AUSGANGSTEXT:
Gegen Ende des 19. Jahrhunderts hielt man auch in Rülzheim die Zeit für gekommen, einen "weltlichen" Gesangsverein zu gründen. Nachdem durch eine "zirkulierende Liste" genügend Namen zusammengetragen waren, legten 35 Rülzheimer Bürger den Grundstein für den „GESANGVEREIN MÄNNERCHOR“, und schrieben in der ersten Zusammenkunft am 6. Januar 1894 im Nebenzimmer "BÖRSTLER" ihre "Statuten" fest.

Zum ersten Chorleiter wurde der am Ort unterrichtende Lehrer Jakob Kihlmayer ernannt, der auch die "Vereinsstatuten" erarbeitet hatte. Zum 1. Vorstand wählte man Jakob Hartenstein, zum "Kassier" Peter Leingang, und das Amt des Schriftführers übernahm Peter Brust. Die Gründungsversammlung legte weiterhin fest, dass die Aufnahmegebühr 2.- Mark für "Aktive" und 3.- Mark für "Passive" betragen sollte, der Jahresbeitrag wurde einheitlich auf 20 Pfennig für alle Mitglieder festgelegt. Weiterhin beschloss man, "2 Gesangsübungen" pro Woche abzuhalten.

AUFGABE: Wie hoch wurde im Ausgangstext über die Gründung des Rülzheimer Männerchors der Jahresbeitrag festgelegt?

BEREITGESTELLTES MATERIAL:
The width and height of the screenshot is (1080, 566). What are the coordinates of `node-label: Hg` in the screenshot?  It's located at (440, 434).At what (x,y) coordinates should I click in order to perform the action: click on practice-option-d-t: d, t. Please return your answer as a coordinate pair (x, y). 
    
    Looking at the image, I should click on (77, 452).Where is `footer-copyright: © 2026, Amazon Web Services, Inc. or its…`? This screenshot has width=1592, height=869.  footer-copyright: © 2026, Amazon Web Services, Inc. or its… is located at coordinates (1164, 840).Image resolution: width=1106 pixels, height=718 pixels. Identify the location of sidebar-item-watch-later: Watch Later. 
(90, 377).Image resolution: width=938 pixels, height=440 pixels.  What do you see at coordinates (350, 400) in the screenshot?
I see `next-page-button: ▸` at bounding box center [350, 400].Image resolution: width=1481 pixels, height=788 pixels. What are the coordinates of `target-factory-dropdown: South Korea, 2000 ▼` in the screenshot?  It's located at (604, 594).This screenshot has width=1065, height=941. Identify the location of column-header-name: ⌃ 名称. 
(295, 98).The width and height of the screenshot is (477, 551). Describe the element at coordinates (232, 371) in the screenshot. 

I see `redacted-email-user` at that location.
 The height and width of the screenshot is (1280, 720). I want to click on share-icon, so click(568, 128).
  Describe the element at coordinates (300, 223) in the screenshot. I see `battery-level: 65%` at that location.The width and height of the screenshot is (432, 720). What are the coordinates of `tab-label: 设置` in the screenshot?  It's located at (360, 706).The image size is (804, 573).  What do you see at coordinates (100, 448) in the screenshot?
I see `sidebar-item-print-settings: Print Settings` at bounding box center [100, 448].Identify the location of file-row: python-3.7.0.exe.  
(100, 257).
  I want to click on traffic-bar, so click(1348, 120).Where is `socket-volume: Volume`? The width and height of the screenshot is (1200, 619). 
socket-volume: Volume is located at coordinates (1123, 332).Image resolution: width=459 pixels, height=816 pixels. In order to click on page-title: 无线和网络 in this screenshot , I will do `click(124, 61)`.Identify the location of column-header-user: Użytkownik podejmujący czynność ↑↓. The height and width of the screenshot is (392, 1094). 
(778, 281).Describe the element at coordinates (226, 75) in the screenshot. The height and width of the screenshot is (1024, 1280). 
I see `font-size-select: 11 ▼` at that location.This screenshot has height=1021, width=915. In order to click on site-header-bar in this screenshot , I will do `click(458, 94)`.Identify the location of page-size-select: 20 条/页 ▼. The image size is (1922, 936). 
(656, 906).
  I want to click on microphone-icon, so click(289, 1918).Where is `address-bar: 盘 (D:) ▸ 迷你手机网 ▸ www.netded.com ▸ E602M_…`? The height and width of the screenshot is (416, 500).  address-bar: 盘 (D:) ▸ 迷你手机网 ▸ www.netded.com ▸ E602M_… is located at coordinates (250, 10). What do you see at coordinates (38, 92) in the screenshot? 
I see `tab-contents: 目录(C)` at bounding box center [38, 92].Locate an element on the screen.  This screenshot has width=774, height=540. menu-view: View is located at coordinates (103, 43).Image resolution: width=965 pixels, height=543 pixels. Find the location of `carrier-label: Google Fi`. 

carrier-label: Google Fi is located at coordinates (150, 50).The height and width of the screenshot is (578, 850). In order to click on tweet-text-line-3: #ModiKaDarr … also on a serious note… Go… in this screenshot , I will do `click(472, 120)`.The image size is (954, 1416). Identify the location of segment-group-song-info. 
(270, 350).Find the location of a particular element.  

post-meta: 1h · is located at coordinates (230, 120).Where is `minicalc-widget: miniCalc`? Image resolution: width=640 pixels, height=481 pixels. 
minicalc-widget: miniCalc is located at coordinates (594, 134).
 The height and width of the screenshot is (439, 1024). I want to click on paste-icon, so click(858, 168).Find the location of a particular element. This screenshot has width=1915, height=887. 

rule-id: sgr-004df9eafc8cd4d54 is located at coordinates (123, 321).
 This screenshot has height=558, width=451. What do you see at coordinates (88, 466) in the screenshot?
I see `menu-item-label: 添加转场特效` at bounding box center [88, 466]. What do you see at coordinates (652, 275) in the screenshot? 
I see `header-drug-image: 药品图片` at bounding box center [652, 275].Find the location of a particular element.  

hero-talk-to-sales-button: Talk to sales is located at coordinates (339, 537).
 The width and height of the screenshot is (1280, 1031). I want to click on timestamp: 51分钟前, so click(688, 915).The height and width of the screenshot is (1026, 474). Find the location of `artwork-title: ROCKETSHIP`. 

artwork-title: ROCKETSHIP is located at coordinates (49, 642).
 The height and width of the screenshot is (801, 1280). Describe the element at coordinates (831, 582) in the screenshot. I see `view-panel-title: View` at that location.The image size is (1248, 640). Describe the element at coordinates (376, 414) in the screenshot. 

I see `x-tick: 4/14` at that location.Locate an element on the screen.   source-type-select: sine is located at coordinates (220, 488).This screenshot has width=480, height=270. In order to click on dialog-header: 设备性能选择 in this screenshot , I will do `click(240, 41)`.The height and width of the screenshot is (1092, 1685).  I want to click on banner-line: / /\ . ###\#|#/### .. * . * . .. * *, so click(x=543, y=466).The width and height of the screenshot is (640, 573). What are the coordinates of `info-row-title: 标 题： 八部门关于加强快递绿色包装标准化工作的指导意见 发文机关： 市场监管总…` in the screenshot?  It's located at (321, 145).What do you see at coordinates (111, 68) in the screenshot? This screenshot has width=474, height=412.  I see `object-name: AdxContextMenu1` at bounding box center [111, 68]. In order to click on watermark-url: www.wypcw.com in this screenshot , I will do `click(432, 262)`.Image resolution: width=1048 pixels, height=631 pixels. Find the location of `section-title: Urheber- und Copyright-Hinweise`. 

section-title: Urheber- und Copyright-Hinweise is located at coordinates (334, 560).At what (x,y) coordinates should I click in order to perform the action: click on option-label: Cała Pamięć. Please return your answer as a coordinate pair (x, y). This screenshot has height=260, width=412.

ANTWORTFELD: Der Jahresbeitrag betrug einheitlich 20 Pfennig für alle Mitglieder.